§ EXTRACTED ENTRIES:
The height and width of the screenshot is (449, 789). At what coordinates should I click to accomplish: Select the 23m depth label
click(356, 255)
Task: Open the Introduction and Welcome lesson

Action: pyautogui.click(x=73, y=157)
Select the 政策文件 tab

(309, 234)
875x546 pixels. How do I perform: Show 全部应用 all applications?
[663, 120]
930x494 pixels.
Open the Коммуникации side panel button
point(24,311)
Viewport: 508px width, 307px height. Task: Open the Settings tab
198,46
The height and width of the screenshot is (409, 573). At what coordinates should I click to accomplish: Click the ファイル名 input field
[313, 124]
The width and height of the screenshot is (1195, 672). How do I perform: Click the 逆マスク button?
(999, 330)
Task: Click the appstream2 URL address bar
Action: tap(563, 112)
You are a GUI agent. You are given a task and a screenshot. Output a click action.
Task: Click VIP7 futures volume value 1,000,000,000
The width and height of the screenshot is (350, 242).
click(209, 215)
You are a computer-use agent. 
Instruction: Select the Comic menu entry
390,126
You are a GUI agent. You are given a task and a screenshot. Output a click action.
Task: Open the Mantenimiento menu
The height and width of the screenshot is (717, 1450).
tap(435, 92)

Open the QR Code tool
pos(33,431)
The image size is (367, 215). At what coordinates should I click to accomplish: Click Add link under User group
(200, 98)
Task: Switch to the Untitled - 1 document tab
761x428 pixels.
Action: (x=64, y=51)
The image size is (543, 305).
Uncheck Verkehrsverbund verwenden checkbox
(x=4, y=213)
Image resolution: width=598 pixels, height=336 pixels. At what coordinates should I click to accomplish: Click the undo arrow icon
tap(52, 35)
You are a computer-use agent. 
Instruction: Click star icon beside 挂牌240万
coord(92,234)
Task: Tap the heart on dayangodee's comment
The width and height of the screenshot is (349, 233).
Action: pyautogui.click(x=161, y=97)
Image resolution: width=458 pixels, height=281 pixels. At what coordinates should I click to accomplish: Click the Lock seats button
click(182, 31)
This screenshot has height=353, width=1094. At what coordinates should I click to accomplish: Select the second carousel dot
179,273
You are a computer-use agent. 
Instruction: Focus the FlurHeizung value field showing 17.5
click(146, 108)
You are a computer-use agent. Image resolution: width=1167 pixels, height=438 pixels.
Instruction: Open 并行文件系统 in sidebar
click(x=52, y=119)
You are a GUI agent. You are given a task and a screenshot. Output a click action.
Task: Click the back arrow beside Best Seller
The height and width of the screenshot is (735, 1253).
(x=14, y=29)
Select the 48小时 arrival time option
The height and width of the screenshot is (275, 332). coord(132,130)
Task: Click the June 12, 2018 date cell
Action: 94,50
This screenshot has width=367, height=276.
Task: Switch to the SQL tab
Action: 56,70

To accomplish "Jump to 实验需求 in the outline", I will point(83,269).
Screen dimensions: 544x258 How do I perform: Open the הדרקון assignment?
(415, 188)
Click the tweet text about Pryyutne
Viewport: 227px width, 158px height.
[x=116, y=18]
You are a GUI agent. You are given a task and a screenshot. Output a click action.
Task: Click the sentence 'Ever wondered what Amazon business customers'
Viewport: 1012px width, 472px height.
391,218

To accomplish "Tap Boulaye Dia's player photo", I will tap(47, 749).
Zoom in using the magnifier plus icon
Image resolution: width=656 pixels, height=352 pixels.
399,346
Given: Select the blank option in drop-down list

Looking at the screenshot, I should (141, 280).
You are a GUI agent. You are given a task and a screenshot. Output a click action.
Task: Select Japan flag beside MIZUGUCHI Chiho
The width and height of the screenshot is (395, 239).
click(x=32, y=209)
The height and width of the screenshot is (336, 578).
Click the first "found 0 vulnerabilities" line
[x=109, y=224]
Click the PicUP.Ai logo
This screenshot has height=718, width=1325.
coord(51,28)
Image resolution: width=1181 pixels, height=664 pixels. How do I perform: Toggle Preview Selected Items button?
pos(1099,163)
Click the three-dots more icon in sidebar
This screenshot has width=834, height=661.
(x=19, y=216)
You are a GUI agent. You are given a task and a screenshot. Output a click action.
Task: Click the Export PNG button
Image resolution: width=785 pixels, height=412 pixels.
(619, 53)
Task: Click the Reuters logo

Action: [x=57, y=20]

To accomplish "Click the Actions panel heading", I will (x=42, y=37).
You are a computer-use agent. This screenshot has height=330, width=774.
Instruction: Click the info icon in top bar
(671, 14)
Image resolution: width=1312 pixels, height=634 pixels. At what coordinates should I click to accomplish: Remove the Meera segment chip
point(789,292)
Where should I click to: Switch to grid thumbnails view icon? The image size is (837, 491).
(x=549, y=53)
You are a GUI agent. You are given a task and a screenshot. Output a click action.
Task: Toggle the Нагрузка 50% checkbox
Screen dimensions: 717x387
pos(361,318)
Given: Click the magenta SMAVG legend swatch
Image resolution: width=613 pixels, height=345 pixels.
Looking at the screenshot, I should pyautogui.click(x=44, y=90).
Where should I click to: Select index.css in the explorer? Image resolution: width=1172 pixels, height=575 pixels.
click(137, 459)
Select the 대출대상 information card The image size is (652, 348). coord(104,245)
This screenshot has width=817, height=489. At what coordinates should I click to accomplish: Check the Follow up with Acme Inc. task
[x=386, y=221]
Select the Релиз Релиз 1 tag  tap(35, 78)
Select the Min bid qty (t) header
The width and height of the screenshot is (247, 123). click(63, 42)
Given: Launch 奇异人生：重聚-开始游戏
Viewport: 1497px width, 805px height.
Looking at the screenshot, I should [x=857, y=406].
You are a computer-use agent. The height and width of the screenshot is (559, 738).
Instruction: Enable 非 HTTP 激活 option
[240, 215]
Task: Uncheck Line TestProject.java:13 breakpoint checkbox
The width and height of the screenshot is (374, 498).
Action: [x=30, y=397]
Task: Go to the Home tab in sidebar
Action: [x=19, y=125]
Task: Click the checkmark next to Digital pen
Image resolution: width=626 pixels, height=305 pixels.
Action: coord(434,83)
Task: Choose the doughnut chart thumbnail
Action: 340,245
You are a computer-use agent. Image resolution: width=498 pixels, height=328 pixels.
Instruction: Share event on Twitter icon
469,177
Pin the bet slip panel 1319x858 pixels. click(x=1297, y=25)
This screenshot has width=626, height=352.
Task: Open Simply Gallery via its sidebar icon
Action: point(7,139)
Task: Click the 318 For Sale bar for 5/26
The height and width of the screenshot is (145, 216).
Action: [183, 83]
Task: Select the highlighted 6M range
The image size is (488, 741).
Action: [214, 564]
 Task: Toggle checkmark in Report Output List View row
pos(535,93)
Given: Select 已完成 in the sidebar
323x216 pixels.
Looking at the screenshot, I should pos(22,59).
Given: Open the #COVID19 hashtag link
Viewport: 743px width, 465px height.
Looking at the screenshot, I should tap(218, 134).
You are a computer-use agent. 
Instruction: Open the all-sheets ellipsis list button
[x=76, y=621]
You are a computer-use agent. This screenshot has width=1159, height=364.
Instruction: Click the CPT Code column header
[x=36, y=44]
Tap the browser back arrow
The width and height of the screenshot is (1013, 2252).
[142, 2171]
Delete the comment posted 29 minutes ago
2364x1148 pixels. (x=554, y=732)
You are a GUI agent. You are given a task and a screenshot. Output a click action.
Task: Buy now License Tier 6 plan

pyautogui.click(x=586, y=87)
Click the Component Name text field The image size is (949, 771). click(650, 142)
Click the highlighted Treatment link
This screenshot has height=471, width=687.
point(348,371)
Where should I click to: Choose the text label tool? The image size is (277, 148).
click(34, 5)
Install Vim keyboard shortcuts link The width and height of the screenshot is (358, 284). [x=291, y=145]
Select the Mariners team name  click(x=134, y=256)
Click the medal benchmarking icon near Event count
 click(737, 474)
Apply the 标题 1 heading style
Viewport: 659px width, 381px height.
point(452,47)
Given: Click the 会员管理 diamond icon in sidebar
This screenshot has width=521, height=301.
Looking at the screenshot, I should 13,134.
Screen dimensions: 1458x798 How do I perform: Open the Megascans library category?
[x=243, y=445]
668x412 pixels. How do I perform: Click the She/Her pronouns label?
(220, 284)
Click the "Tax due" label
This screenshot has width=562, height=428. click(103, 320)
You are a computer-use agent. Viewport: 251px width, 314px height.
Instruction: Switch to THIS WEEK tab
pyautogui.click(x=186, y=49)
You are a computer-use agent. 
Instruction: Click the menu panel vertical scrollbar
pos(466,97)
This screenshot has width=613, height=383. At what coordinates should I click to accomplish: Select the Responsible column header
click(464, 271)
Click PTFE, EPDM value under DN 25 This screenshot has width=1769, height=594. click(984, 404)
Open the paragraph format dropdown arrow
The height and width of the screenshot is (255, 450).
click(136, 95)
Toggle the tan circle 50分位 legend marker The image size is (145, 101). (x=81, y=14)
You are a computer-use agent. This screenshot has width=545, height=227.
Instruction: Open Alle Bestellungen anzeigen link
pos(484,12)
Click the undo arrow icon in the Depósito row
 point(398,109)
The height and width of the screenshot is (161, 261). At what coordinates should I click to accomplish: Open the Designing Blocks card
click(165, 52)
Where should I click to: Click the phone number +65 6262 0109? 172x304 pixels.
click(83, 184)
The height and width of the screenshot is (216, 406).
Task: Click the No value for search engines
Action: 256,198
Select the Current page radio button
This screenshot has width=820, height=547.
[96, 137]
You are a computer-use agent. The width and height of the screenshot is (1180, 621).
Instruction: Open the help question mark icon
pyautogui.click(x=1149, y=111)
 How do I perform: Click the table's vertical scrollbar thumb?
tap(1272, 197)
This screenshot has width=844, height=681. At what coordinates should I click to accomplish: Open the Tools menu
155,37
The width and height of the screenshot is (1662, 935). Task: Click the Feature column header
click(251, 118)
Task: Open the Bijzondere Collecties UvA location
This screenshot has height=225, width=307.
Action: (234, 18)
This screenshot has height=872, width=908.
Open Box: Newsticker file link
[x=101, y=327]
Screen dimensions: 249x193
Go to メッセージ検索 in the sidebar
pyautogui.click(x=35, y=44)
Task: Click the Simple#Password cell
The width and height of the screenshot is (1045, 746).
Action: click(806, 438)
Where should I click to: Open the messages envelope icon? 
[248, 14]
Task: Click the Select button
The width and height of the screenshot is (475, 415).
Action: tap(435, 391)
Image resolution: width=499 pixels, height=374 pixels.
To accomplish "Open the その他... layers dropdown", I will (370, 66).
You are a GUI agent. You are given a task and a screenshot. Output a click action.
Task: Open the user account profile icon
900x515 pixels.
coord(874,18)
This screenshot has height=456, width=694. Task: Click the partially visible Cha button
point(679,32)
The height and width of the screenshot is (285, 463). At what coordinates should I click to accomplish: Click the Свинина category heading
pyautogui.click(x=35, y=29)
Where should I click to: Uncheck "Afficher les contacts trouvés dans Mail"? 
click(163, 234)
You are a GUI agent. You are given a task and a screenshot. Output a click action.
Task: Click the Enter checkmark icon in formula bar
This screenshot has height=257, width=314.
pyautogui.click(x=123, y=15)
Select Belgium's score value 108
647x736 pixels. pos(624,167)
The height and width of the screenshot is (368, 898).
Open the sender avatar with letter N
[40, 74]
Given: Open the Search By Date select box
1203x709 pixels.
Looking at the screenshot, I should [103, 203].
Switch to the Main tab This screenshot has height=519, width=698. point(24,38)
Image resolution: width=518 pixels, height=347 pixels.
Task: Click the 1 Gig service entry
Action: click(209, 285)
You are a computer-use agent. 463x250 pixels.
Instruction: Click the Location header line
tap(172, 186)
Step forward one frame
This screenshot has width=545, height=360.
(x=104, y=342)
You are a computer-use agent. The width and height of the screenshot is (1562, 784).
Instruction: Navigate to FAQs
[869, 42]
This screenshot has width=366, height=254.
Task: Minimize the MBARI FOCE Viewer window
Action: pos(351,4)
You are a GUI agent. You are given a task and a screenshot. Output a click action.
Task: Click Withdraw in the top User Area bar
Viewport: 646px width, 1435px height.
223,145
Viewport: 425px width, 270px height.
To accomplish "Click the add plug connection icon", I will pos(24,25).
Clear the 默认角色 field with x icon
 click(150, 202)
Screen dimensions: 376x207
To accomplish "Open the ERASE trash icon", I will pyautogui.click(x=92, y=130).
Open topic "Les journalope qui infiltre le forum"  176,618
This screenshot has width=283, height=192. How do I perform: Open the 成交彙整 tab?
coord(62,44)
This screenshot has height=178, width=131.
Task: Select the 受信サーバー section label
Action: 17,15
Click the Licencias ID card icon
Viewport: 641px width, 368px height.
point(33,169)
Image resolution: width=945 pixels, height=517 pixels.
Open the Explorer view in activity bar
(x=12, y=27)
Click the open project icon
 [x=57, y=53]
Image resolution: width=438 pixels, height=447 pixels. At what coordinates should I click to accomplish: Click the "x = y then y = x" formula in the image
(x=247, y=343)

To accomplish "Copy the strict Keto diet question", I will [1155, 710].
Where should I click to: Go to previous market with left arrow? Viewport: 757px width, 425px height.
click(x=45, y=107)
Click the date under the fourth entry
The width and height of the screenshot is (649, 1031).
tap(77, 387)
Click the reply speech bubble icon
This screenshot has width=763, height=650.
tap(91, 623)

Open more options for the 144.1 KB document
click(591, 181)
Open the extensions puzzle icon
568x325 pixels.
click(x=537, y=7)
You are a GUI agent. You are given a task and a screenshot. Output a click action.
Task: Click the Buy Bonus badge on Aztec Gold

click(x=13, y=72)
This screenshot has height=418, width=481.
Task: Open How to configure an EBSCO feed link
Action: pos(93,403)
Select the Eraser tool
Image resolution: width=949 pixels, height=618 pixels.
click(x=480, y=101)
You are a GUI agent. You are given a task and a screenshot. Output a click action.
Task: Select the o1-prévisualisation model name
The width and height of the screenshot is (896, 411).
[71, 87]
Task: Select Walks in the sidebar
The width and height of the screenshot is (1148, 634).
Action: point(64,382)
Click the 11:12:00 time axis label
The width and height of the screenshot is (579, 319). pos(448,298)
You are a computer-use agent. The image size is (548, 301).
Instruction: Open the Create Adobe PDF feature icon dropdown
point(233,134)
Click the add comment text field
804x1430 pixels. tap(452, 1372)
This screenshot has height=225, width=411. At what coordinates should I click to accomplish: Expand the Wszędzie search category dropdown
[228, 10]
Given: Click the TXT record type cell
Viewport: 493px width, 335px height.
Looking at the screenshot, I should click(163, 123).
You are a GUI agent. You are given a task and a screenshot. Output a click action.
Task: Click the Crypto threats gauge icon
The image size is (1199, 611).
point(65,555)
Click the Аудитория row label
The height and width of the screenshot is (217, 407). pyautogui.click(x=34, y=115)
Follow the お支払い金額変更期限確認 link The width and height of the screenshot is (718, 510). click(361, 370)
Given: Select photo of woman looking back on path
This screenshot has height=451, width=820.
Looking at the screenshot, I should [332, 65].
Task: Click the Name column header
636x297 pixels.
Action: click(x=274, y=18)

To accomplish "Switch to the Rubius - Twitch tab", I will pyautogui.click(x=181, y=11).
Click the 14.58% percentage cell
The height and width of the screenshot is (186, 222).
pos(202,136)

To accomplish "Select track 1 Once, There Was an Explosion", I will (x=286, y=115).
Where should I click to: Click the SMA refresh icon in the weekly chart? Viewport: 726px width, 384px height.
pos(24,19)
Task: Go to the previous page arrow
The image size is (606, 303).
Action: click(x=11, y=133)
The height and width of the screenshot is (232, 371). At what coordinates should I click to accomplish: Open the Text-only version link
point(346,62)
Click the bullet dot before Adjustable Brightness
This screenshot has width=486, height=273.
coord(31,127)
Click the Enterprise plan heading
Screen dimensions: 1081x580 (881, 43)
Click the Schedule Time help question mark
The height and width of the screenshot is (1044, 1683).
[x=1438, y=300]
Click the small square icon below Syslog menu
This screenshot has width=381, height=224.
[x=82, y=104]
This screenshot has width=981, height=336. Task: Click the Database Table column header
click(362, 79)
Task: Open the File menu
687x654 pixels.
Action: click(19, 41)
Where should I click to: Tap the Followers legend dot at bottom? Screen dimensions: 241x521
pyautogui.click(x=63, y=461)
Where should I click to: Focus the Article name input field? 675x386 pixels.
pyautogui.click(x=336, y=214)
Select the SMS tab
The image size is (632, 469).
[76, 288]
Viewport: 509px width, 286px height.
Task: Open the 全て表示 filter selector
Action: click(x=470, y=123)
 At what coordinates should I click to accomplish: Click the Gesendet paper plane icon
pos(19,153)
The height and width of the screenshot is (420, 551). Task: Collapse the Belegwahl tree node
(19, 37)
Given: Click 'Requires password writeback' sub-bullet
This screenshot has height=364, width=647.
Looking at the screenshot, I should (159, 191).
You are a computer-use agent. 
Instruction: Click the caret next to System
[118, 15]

§ INSTRUCTIONS FOR THE TASK: Send back exactly the lines of the listing above starting at the one with "Image resolution: width=1181" and ending at the one with "Task: Click the Export PNG button", inclusive, and no others.

§ ANSWER SPACE:
Image resolution: width=1181 pixels, height=664 pixels. How do I perform: Toggle Preview Selected Items button?
pos(1099,163)
Click the three-dots more icon in sidebar
This screenshot has width=834, height=661.
(x=19, y=216)
You are a GUI agent. You are given a task and a screenshot. Output a click action.
Task: Click the Export PNG button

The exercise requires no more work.